Alga berbahaya,37: 17–27. INFORMASI PENDUKUNG
Thomsen, PF & Willerslev, E. 2015. DNA Lingkungan - dan Informasi pendukung tambahan dapat ditemukan secara
alat yang muncul dalam konservasi untuk memantau keanekaragaman hayati masa lalu
online di bagian Informasi Pendukung di akhir artikel.

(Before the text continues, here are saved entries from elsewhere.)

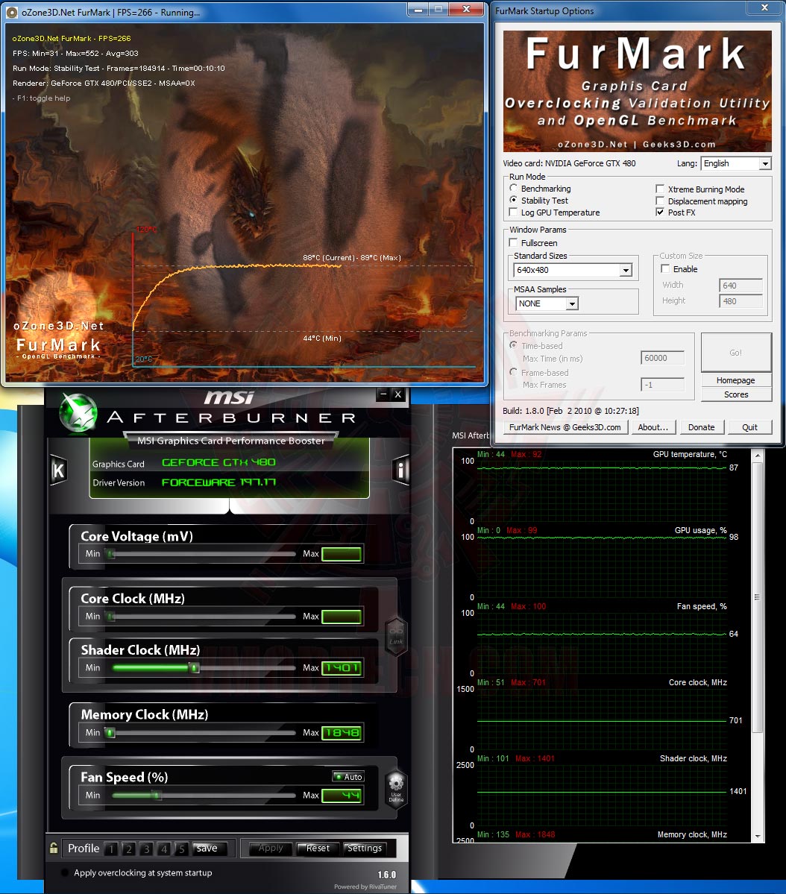The width and height of the screenshot is (786, 894).
Task: Click the MSI Afterburner logo emblem
Action: coord(78,412)
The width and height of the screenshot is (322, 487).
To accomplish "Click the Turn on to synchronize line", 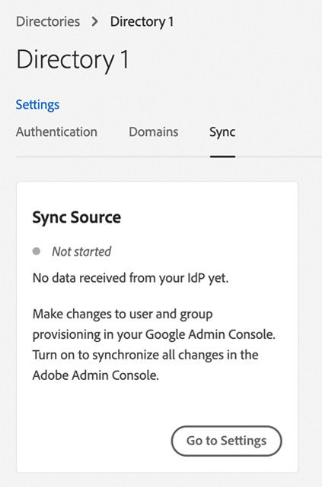I will tap(145, 355).
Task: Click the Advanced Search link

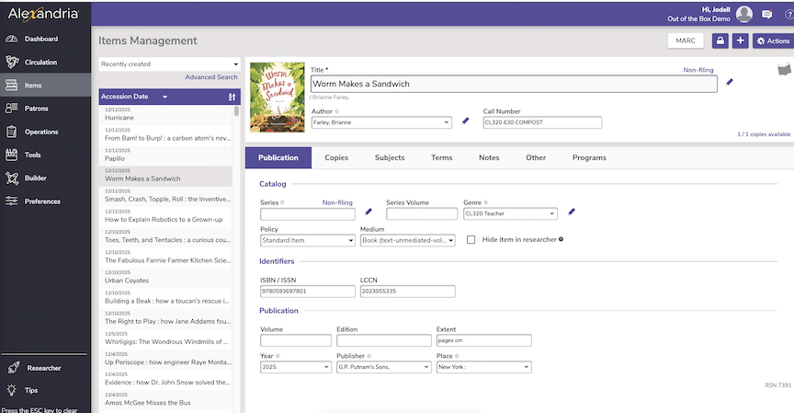Action: pos(210,77)
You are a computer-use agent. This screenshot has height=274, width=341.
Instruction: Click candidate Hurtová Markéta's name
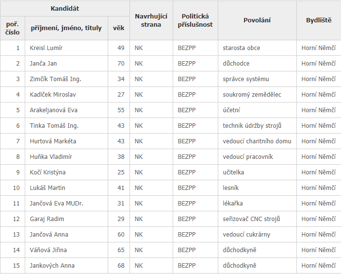point(53,141)
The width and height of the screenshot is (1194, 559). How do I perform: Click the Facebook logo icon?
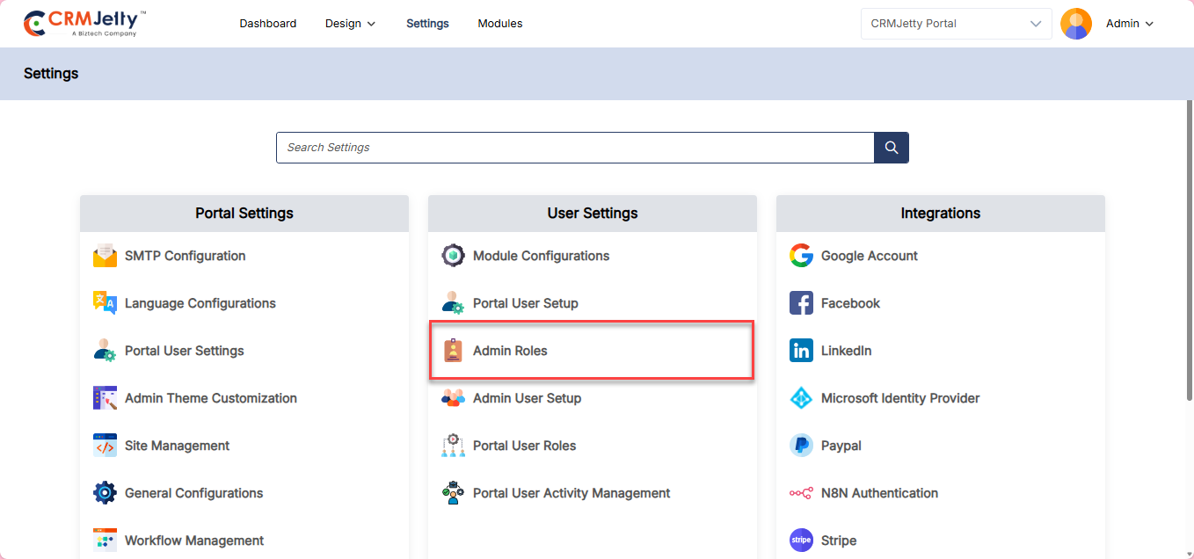tap(801, 303)
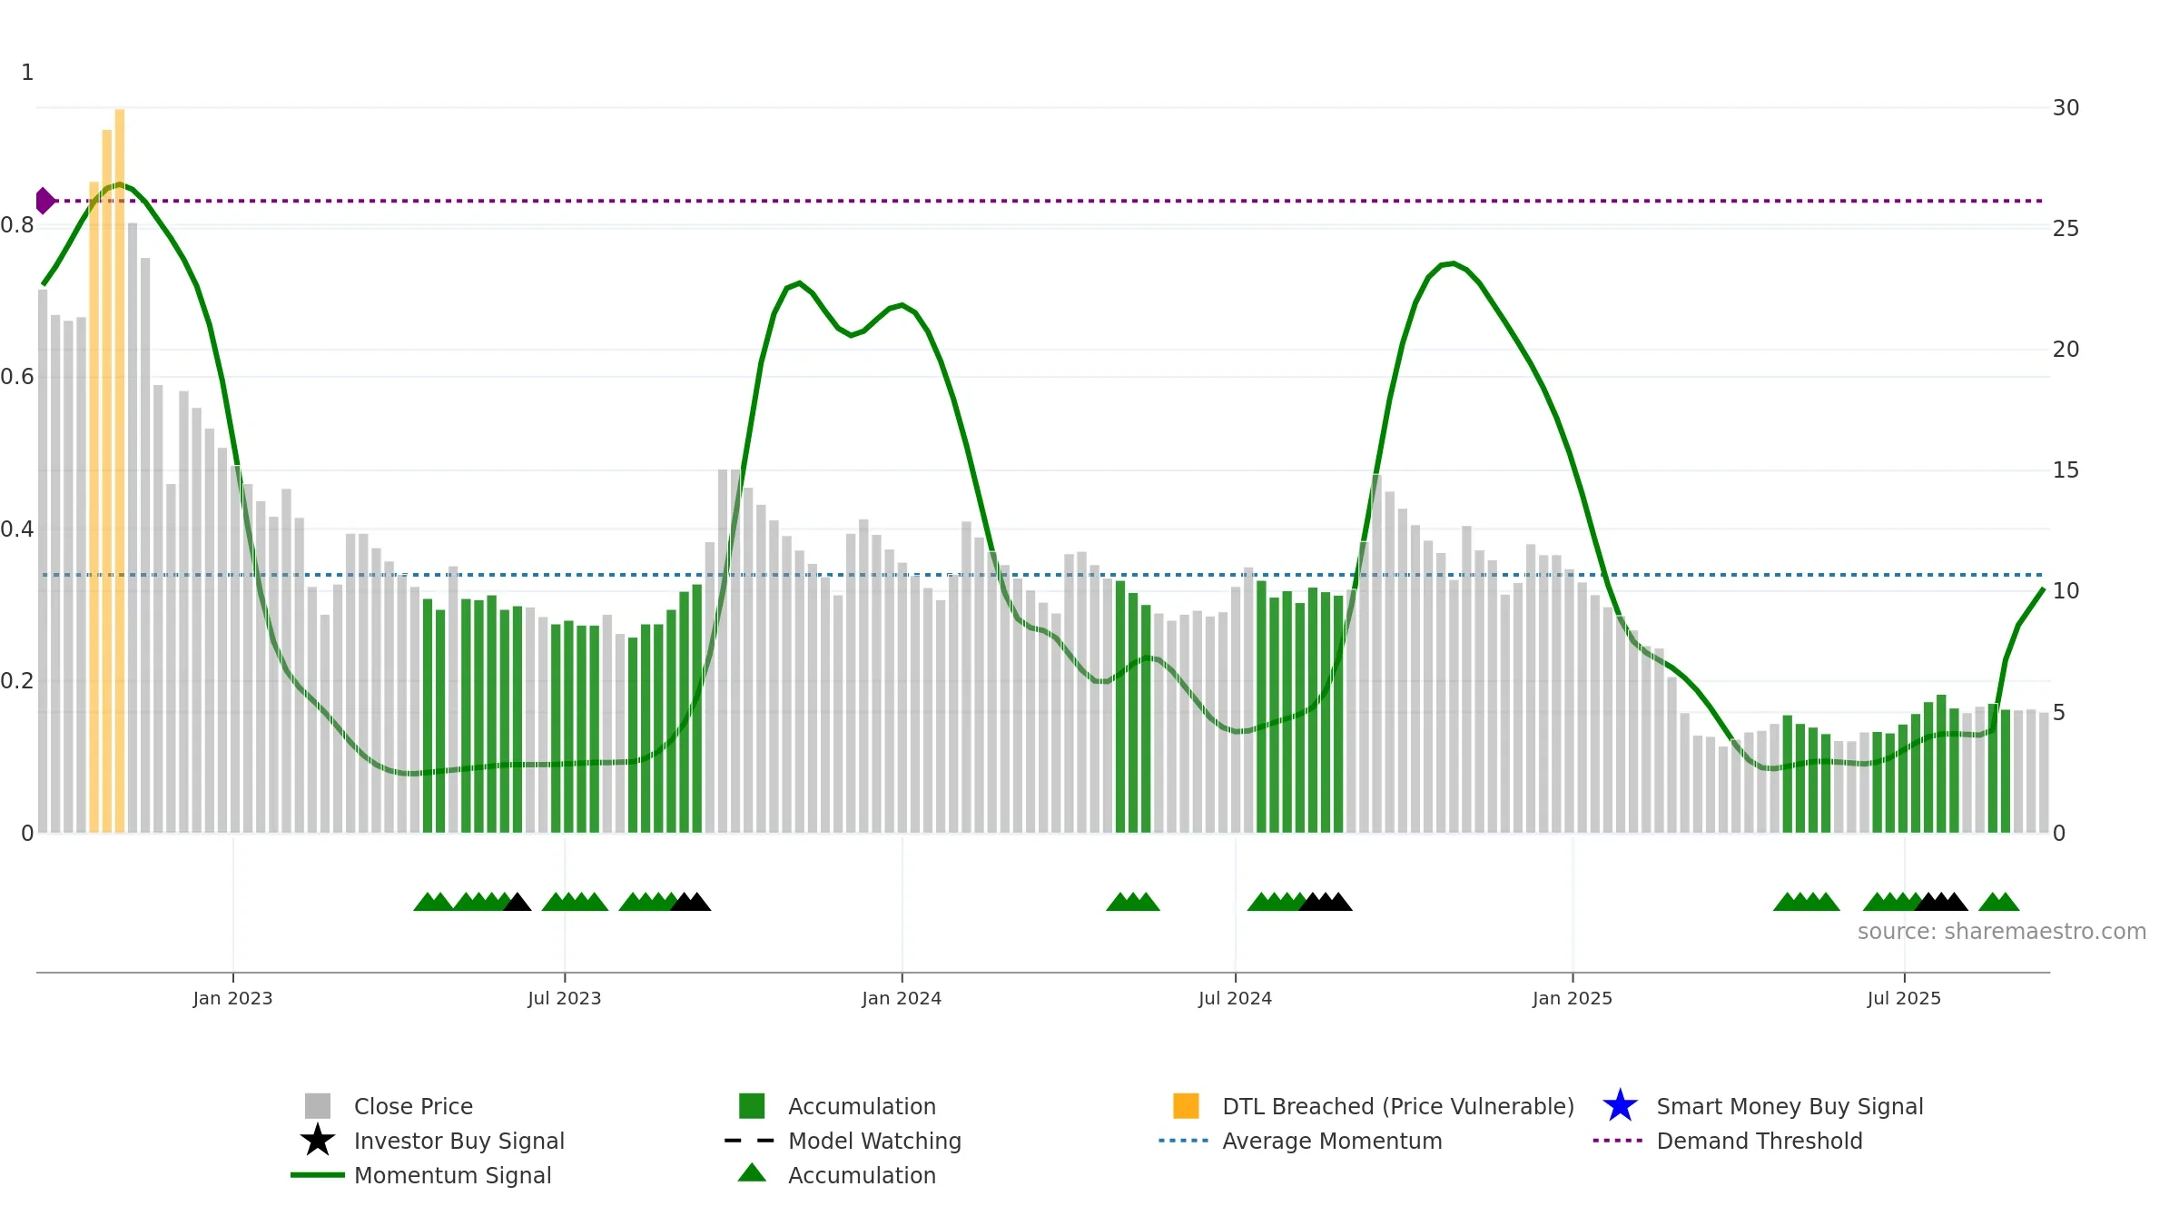
Task: Click the Jul 2023 axis label
Action: pos(565,998)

dan sekarang.Biol. Konservasi,183: 4–18.
Tragin, M., Zingone, A. & Vaulot, D. 2018. Perbandingan Pesisir
komposisi fitoplankton diperkirakan dari daerah v4 dan v9 gen Gambar S1.Proporsi relatif OTU yang ditugaskan ke kelas
18s rrna dengan fokus pada kelompok fotosintesis dan terutama ciliate untuk empat penanda barcode berbeda yang diperoleh
klorofita.Mengepung. Mikrobiol.,20: 506–520. Valentini, A.,
dari eDNA dan eRNA sebagai molekul templat.

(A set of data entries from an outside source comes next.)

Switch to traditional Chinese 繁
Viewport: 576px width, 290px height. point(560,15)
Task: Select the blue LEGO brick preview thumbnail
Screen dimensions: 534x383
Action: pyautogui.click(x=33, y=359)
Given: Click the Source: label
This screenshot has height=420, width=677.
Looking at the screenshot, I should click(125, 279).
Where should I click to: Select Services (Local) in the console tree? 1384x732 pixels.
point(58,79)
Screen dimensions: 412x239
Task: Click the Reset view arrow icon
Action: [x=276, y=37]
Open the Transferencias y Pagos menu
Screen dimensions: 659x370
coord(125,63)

Taberlet, P., Miaud, C., Civade, R., Herder, J., Thom-
Gambar S2.Ukuran keragaman alpha untuk empat penanda
sen, PF, Bellemain, E., Besnard, A., Coissac, E., Boyer, F.,
Gaboriaud, C., Jean, P., Poulet, N., Roset, N., Copp, GH, Geniez, P., barcode yang berbeda diperoleh dari eDNA dan eRNA sebagai
Pont, D., Argillier, C., Baudoin, JM, Peroux, T., Crivelli, molekul template.